And don’t even get me started on trying to keep the books of one author together, have you seen how many genres Stephen King has dabbled in?!?

Maybe I should have done what a friend of mine did when she put her books in the shelf… she put them in colour and size order. There is no denying it looked great, but if you wanted to find a book you would be in trouble if you couldn’t remember what colour the cover was.

The final stack – for now

I hope you finished all the tasks you set for your 2012, if not there’s no better time than now for writing your 2013 task list. Have a safe and happy New Year!

Being the better me

You know, this better me thing seems to work. It started out as a conscious effort to have better me-hours after dinner to make sure I would turn on the computer and write instead of turning on the TV and vegging.

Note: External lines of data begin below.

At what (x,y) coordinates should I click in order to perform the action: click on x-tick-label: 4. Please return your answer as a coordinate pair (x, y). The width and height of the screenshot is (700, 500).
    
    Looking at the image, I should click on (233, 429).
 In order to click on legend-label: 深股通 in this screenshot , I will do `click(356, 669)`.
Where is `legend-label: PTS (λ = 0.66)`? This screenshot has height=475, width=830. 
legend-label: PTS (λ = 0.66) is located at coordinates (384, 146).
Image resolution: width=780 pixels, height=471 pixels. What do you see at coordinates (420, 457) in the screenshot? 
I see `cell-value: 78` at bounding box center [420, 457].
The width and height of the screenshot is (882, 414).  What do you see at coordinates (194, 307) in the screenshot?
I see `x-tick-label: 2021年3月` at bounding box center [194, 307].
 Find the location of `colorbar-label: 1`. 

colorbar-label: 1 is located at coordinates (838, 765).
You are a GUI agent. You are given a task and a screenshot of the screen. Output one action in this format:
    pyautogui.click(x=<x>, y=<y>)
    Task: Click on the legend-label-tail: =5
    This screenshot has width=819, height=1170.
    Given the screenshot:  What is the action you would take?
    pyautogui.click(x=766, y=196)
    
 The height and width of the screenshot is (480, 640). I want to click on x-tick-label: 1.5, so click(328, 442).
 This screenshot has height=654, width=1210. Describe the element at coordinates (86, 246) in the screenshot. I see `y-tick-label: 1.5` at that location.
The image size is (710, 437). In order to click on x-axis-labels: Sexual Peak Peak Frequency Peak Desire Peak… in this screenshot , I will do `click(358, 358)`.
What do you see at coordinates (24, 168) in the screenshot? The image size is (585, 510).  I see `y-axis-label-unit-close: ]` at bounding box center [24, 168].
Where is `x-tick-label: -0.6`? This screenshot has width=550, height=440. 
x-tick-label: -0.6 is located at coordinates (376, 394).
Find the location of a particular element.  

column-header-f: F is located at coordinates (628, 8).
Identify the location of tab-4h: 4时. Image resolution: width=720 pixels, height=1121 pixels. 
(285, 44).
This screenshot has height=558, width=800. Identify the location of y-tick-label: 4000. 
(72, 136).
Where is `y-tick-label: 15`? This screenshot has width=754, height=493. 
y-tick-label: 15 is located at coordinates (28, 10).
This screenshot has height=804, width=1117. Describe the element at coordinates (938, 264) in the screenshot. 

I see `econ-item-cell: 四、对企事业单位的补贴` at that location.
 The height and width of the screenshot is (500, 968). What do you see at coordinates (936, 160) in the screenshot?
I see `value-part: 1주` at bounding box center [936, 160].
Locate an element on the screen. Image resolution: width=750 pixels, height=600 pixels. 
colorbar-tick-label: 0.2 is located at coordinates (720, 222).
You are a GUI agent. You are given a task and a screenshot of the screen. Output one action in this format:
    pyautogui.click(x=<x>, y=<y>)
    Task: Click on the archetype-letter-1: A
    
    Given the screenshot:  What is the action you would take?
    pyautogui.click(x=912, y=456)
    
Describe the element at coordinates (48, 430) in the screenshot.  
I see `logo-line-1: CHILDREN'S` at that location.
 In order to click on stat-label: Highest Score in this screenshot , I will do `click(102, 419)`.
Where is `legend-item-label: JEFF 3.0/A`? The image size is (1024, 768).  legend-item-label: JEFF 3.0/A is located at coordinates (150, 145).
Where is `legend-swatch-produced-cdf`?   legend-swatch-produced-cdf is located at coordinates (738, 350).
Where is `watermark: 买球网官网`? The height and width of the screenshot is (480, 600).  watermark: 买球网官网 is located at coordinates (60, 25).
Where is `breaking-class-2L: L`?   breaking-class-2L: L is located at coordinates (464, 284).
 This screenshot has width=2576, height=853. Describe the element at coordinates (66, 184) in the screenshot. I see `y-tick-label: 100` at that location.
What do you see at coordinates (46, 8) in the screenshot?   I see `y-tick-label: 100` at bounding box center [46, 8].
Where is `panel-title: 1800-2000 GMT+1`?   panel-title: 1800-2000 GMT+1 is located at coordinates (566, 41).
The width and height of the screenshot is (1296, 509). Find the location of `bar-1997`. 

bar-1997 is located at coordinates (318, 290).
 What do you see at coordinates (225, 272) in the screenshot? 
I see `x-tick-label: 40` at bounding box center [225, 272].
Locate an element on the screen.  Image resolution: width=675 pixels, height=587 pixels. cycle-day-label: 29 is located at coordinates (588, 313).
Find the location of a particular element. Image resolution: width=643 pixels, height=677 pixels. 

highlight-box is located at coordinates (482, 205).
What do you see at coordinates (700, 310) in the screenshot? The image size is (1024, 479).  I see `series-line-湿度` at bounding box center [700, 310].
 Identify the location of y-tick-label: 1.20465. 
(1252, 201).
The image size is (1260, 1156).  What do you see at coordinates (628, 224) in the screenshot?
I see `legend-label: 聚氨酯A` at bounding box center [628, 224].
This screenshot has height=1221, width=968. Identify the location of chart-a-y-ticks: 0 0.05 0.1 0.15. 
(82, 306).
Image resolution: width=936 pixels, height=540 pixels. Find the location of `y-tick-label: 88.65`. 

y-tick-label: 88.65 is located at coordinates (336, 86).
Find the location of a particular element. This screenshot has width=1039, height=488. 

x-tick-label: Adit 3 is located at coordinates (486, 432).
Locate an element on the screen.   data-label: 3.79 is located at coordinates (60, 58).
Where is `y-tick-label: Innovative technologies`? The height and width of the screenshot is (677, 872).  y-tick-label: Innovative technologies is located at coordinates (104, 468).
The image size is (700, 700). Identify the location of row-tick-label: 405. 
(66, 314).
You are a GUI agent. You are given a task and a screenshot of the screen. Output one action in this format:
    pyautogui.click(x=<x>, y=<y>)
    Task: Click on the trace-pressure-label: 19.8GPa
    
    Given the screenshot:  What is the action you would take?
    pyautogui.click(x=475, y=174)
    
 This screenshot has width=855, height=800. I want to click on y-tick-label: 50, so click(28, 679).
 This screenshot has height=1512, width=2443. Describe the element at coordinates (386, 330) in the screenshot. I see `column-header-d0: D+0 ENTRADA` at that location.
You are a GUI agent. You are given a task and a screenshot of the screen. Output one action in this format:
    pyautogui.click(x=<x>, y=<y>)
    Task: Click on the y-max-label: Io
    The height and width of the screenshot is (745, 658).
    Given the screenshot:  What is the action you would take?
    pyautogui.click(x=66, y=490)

It worked! I watched a lot less TV this week and got a lot more words written. But that wasn’t all. Suddenly I found myself picking better me food choices for dinner (no frozen chicken Kiev and chips this week), going for a walk in the evening or spontaneously bursting into sit-ups.

Then the tendrils of better me-ness reached even further. When I walked past meeting rooms where the projector and lights had been left on I actually stopped when my brain screamed out ‘what would better me do?’ so I could go in and turn them all off. I picked up bits of rubbish. I put other people’s dishes in the dishwasher.

Don’t get me wrong, I’ve not yet become the better me, I have a long way to go before I can make that claim, but better me turns up a lot more than she did before I invited her in. I like better me. She and I might just get another novel finished.

The better me

As my cat stood hacking away at the furball caught in her chest, her body heaving over and over with the struggle, I found myself hoping she would swallow it and save me the trouble of cleaning it up. The better me would have been rooting for her to bring it up and expel the torment from her body. Today I was not the better me.

Often when we imagine of how we will react to a situation, I think we see better versions of ourselves. The version who will go to the aid of the person in need, even something small like choosing the carrot over the chocolate snack, doing the sit-ups or sitting at the computer writing, not wasting time on the TV/ garden/reading/ <insert procrastination poison of choice here>.

Tomorrow we think we will be the better me, giving ourselves the freedom to be the slack me today. But what we are today is what we are.

Maybe if I focus on being the better me for just one hour each day, thinking and acting as she would, then I would get a lot more things completed? And maybe, one day, when I realise I’m not thinking about what the better me will do tomorrow then I’ll know that, at last, I have become the better me.